**Exercise aim**
The listing below contains a span that opens with the line containing "مسلسلات رمضان 2021 (582, 100)" and closes with the line containing "المحقق كونان مترجم (585, 466)". Return that span exactly.

**Extracted records**
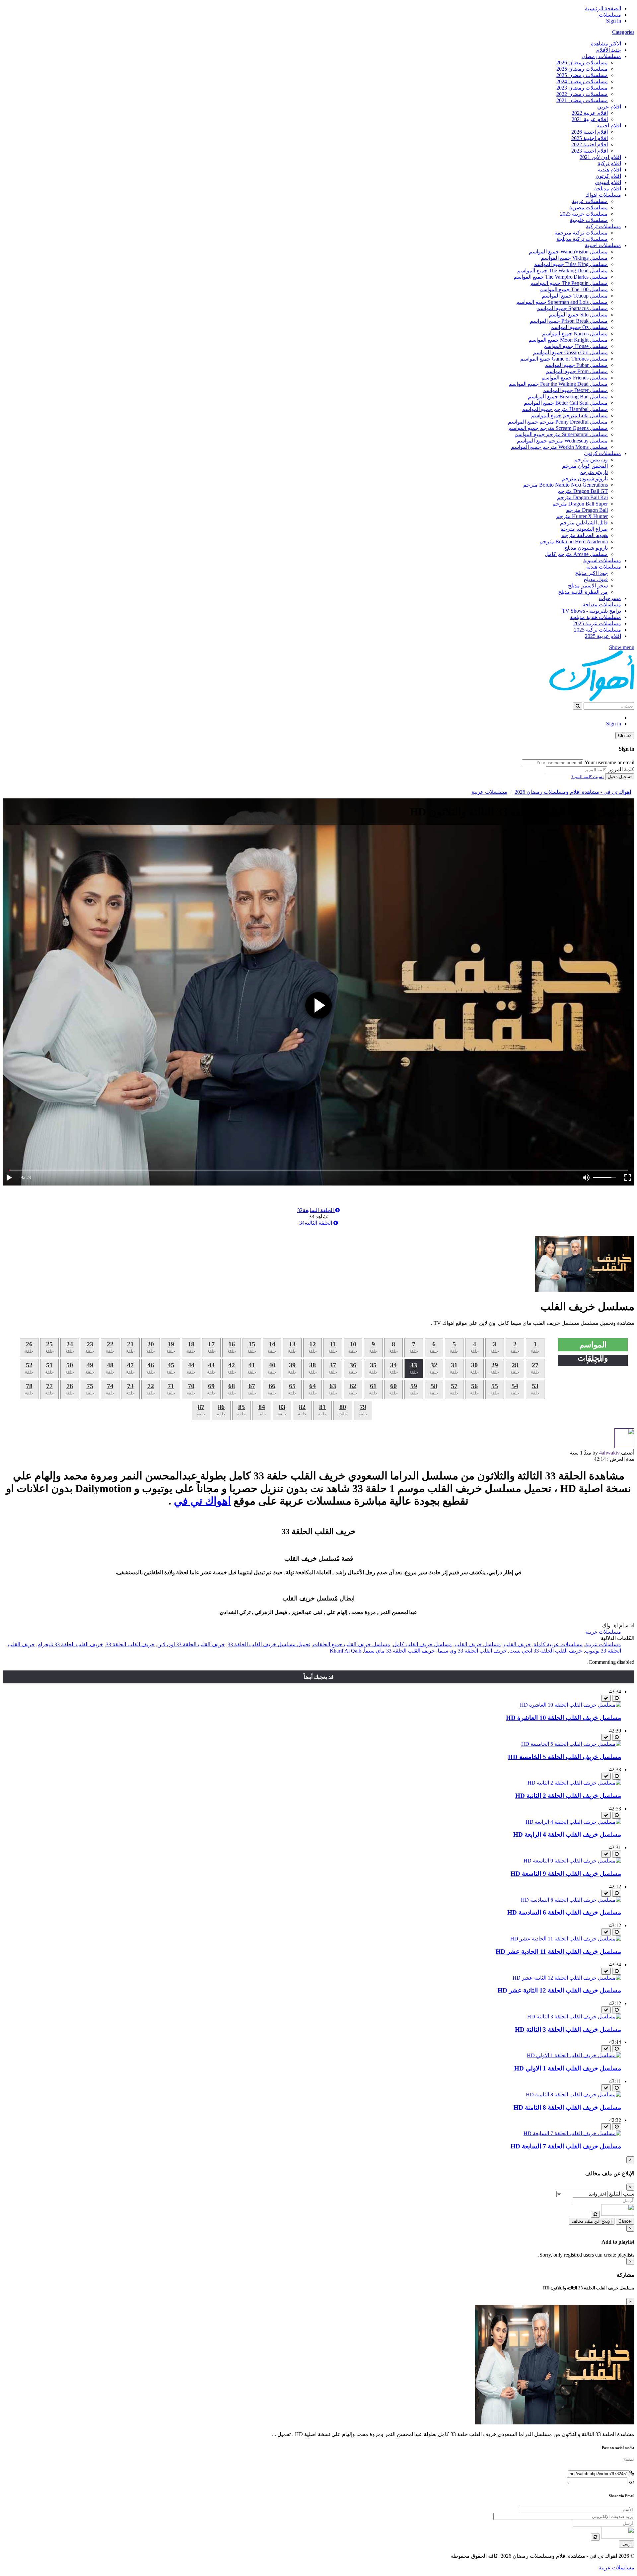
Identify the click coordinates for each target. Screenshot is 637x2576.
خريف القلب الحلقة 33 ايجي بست (545, 1651)
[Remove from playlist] (606, 1698)
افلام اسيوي (608, 182)
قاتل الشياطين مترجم (584, 522)
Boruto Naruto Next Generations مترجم (565, 485)
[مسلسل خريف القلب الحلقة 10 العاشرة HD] (570, 1705)
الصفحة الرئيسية (603, 8)
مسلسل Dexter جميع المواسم (575, 390)
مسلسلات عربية (590, 201)
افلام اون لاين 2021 (600, 157)
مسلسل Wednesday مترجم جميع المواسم (562, 440)
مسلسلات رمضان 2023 (582, 88)
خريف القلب (517, 1644)
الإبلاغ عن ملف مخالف (592, 2221)
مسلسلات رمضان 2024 (582, 81)
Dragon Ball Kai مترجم (582, 497)
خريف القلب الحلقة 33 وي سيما (472, 1651)
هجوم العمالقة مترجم (584, 535)
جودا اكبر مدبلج (591, 573)
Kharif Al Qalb (345, 1651)
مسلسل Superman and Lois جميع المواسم (562, 302)
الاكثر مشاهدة (606, 43)
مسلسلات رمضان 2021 (582, 100)
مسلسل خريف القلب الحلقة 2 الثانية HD (568, 1795)
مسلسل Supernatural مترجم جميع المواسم (561, 434)
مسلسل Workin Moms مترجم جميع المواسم (559, 447)
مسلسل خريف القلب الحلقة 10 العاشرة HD (563, 1717)
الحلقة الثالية (316, 1223)
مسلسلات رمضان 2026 (582, 62)
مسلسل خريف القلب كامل (422, 1644)
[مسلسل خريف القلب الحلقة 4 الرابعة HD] (573, 1822)
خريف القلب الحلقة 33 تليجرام (70, 1644)
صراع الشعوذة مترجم (584, 529)
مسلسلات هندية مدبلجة (595, 617)
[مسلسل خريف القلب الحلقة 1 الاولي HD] (574, 2055)
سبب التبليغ (621, 2194)
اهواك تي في (202, 1501)
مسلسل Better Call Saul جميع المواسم (566, 403)
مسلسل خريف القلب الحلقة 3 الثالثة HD (568, 2029)
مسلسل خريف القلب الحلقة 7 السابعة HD (566, 2146)
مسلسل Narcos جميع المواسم (575, 333)
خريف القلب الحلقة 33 (130, 1644)
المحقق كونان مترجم (585, 466)
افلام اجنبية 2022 (589, 144)
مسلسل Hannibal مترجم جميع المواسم (565, 409)
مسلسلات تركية (603, 226)
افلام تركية (609, 163)
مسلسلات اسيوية (602, 560)
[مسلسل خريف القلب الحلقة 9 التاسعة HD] (572, 1861)
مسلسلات (610, 15)
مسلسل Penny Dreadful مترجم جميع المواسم (558, 422)
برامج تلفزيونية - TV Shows (591, 611)
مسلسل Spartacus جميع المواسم (572, 308)
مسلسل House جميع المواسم (575, 346)
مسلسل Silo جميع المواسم (578, 314)
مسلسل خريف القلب (478, 1644)
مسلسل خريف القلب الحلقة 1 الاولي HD (567, 2068)
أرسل (626, 2544)
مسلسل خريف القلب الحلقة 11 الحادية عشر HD (558, 1951)
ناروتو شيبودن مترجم (585, 478)
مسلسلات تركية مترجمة (581, 233)
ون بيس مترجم (591, 459)
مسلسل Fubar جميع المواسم (576, 365)
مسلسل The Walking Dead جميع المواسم (562, 270)
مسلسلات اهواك (603, 195)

**Written solution**
مسلسلات رمضان 2021 (582, 100)
مسلسل خريف القلب الحلقة 2 الثانية HD (568, 1795)
مسلسل Supernatural مترجم جميع المواسم (561, 434)
مسلسل Workin Moms مترجم جميع المواسم (559, 447)
مسلسل خريف القلب الحلقة 10 العاشرة HD (563, 1717)
الحلقة الثالية (316, 1223)
مسلسلات رمضان 2026 (582, 62)
مسلسل خريف القلب كامل (422, 1644)
[مسلسل خريف القلب الحلقة 4 الرابعة HD] (573, 1822)
خريف القلب الحلقة 33 تليجرام (70, 1644)
صراع الشعوذة مترجم (584, 529)
مسلسلات هندية مدبلجة (595, 617)
[مسلسل خريف القلب الحلقة 1 الاولي HD] (574, 2055)
سبب التبليغ (621, 2194)
اهواك تي في (202, 1501)
مسلسل Better Call Saul جميع المواسم (566, 403)
مسلسل خريف القلب الحلقة 3 الثالثة HD (568, 2029)
مسلسل خريف القلب الحلقة 7 السابعة HD (566, 2146)
مسلسل Narcos جميع المواسم (575, 333)
خريف القلب الحلقة 33 (130, 1644)
المحقق كونان مترجم (585, 466)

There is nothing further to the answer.